◆ To do
What you give back should match the records word for word.
---- Data provided
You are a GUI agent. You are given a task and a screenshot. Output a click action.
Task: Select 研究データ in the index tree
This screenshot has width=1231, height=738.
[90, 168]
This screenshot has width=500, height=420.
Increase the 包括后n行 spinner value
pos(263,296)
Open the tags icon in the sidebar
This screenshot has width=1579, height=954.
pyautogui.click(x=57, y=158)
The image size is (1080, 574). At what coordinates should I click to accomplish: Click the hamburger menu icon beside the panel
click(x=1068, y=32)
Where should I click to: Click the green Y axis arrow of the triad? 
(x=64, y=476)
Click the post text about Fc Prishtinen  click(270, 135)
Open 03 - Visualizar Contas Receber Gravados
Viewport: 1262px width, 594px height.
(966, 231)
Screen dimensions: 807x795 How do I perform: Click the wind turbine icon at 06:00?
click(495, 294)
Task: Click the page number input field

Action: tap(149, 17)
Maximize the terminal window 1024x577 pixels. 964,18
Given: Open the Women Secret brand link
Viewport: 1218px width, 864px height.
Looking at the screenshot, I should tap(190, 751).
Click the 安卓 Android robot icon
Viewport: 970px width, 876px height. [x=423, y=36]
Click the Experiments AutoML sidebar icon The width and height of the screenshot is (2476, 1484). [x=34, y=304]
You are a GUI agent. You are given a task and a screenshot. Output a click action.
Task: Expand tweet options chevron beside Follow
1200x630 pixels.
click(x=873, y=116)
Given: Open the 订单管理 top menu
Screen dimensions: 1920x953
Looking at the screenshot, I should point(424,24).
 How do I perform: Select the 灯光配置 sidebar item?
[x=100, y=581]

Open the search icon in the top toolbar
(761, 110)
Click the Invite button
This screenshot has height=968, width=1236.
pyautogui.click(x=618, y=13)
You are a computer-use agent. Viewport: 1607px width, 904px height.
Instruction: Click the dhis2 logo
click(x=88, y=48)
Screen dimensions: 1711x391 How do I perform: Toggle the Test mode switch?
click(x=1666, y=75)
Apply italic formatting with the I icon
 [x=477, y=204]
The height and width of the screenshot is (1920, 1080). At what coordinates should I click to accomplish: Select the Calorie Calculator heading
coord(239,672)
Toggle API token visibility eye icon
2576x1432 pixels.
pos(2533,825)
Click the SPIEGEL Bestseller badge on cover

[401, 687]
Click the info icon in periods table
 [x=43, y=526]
--------
◆ Response area
You are a GUI agent. You are given a task and a screenshot. Output a click action.
Task: Select 研究データ in the index tree
This screenshot has width=1231, height=738.
[90, 168]
This screenshot has width=500, height=420.
Increase the 包括后n行 spinner value
pos(263,296)
Open the tags icon in the sidebar
This screenshot has width=1579, height=954.
pyautogui.click(x=57, y=158)
The image size is (1080, 574). At what coordinates should I click to accomplish: Click the hamburger menu icon beside the panel
click(x=1068, y=32)
Where should I click to: Click the green Y axis arrow of the triad? 
(x=64, y=476)
Click the post text about Fc Prishtinen  click(270, 135)
Open 03 - Visualizar Contas Receber Gravados
Viewport: 1262px width, 594px height.
(966, 231)
Screen dimensions: 807x795 How do I perform: Click the wind turbine icon at 06:00?
click(495, 294)
Task: Click the page number input field

Action: tap(149, 17)
Maximize the terminal window 1024x577 pixels. 964,18
Given: Open the Women Secret brand link
Viewport: 1218px width, 864px height.
Looking at the screenshot, I should tap(190, 751).
Click the 安卓 Android robot icon
Viewport: 970px width, 876px height. [x=423, y=36]
Click the Experiments AutoML sidebar icon The width and height of the screenshot is (2476, 1484). [x=34, y=304]
You are a GUI agent. You are given a task and a screenshot. Output a click action.
Task: Expand tweet options chevron beside Follow
1200x630 pixels.
click(x=873, y=116)
Given: Open the 订单管理 top menu
Screen dimensions: 1920x953
Looking at the screenshot, I should point(424,24).
 How do I perform: Select the 灯光配置 sidebar item?
[x=100, y=581]

Open the search icon in the top toolbar
(761, 110)
Click the Invite button
This screenshot has height=968, width=1236.
pyautogui.click(x=618, y=13)
You are a computer-use agent. Viewport: 1607px width, 904px height.
Instruction: Click the dhis2 logo
click(x=88, y=48)
Screen dimensions: 1711x391 How do I perform: Toggle the Test mode switch?
click(x=1666, y=75)
Apply italic formatting with the I icon
 [x=477, y=204]
The height and width of the screenshot is (1920, 1080). At what coordinates should I click to accomplish: Select the Calorie Calculator heading
coord(239,672)
Toggle API token visibility eye icon
2576x1432 pixels.
pos(2533,825)
Click the SPIEGEL Bestseller badge on cover

[401, 687]
Click the info icon in periods table
 [x=43, y=526]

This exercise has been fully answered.